Finding a good and honest mechanic is a valuable find anywhere in the world.

But when you are a foreigner in a country far from home it is even more valuable.  We recently needed some extensive upkeep and repairs done on our little car.

The first couple of places I got quotes from were larger and more established “chain” shops.

They drew me in with the nice buildings and slick marketing, but the prices were way too high.  I had to find an alternative. I had seen a lot of “shade tree” shops around town but I didn’t know which one would be trustworthy.

When I asked my Thai friend for a good recommendation he sent me to a little shop down the road from our house.  I would have never found it on my own.  The price was much cheaper than the other places I went to on my own and the work was guaranteed. Everything was done in a day and we were back on the road.

Four new tires, ac compressor & fan, oil and power steering leaks fixed, and suspension repaired.  It was still expensive, but it would have been much worse if I hadn’t found this little shop.  These major repairs are those “budget crashers” in cross cultural life, but I guess they are also the normal expected part of owning an older car.

It helps to have friends who know where to go.  It’s also great if they are willing to take you by the hand and make sure you are taken care of too.  No one here cares what the shop looks like on the outside, they just want to know if the mechanic can get it done and what the cost will be.  I like being able to support the local hard working Thai mechanic too.  He takes care of me and I will take care of him and send my friends too!
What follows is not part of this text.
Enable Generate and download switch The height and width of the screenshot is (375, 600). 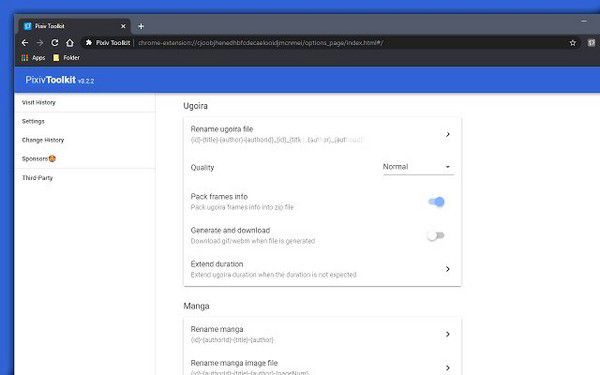tap(436, 236)
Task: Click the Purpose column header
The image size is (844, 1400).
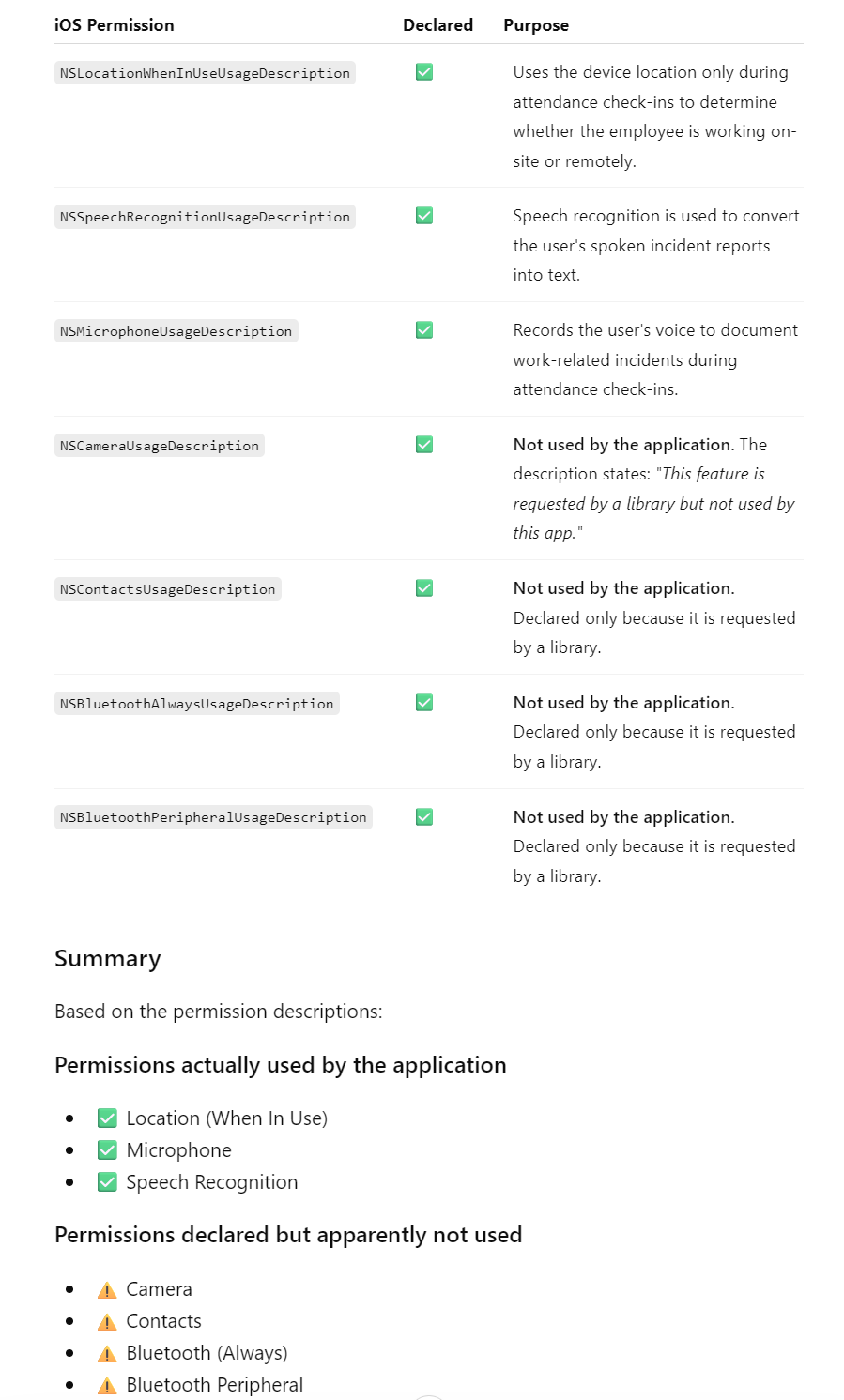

Sometimes working with these shops can back fire.  A friend of mine told me of a recent situation where he caught his mechanic doing shoddy work.  He insisted the mechanic work on the car again and do it right, this time for a reduced price. The mechanic smiled that infamous Thai smile and agreed.  My friend got his car back after the “repairs” and noticed that it was running funny.  Later that day, it completely broke down.  His old friendly mechanic had poured sugar in the gas tank!

Cross cultural lesson for the day:  Getting a good, fair deal is important. But if you are going to confront your trusty Thai mechanic, make sure you do it in a way that he doesn’t lose face! Many times this means you will have to use a mediator and/or make him feel that he must have not been the one who did anything wrong, but something caused there to be a problem and it needs to be addressed.

This gives him a way to correct the problem without injuring his, super sensitive and all important Asian, “face.”